Still, this place is treacherous
, Heraclix thought. Pull the wrong book and the necromancers might have to find some way of extricating themselves from the ranks of the dead, having been buried under heavy tomes and grimoires. Heraclix wasn’t quite sure where the bright illumination in the room came from, but he thought it best not to ask so banal a question, given the Raven’s vainglorious boasting.

“Come!” he said, beckoning Heraclix to follow him up another ladder in the far corner. Heraclix followed, stepping as carefully as his giant body would allow so as not to upset any book piles.

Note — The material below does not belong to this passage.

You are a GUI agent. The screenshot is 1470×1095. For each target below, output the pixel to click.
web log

Heraclix stepped off the ladder into a room whose walls were lined with mirrors and candles. A fireplace burned along one wall, with two immense censers burning sandalwood and lotus incense on either side. Each was the size of a small cauldron and was mounted atop tripods wrought in iron to represent three cloven feet. Various knick-knacks lay scattered on the floor: strange metal puzzles; crystal balls of varying sizes, clarity and color; and a dozen or more kaleidoscopes made of everything from ivory to olive wood to silver.

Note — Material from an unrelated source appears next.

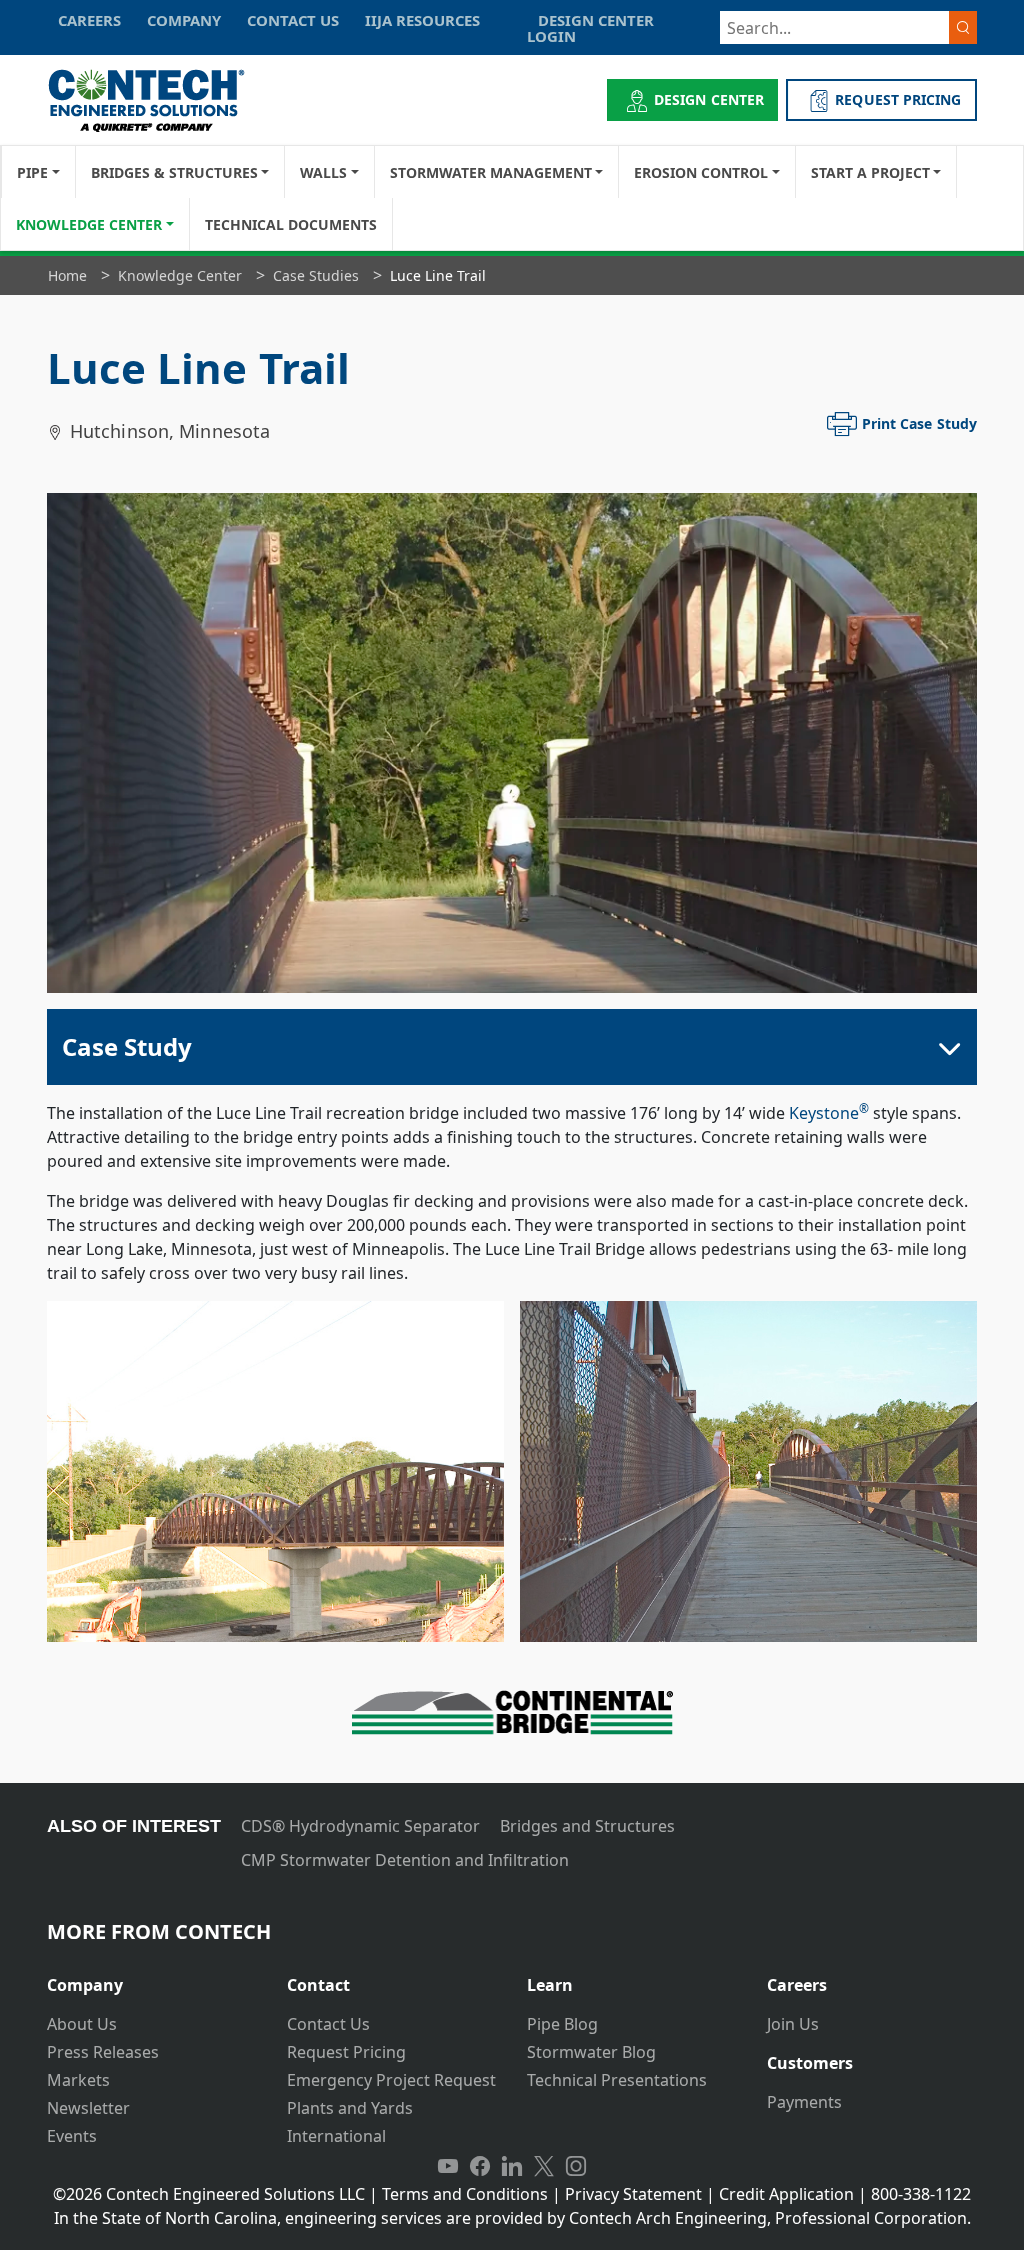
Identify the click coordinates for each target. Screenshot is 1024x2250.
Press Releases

He walked over to a waist-high (mid-thigh for him) stone circle—a well, which must have continued down through the floor into the center of the circular bookcase on the floor below.
He ran his finger over the surface of the shining liquid that filled it, confirming his suspicion that the well wasn’t filled with water but with quicksilver. He stared into the mercury, watching his reflection warp and change to show him not as a patchwork of sewn-together flesh, but as a whole, unified man. His face was unscarred, his eyes both blue and healthy. A short, balding, plump man smiled warmly back at the monster staring down at him.

“This is where we come to meditate, to gain focus, in preparation for that which is above.”

Heraclix turned to look at the Raven, from whom he expected further explanation. When it appeared that none was forthcoming, he turned back to the reflection, but it showed only a molten image of himself as the golem he was.

“Come,” the Raven said. “I will show you that which is above.”

They climbed yet another ladder, which had been hidden by a tall mirror in a corner of the room. The reek of incense grew stronger the closer they came to the opening above. Just when Heraclix thought he might choke from the excessive smoke, the air cleared and he found himself on a rooftop open to the sky, though a thick fence of tall poplars ran the perimeter of the roof. One couldn’t see out, but one could see up.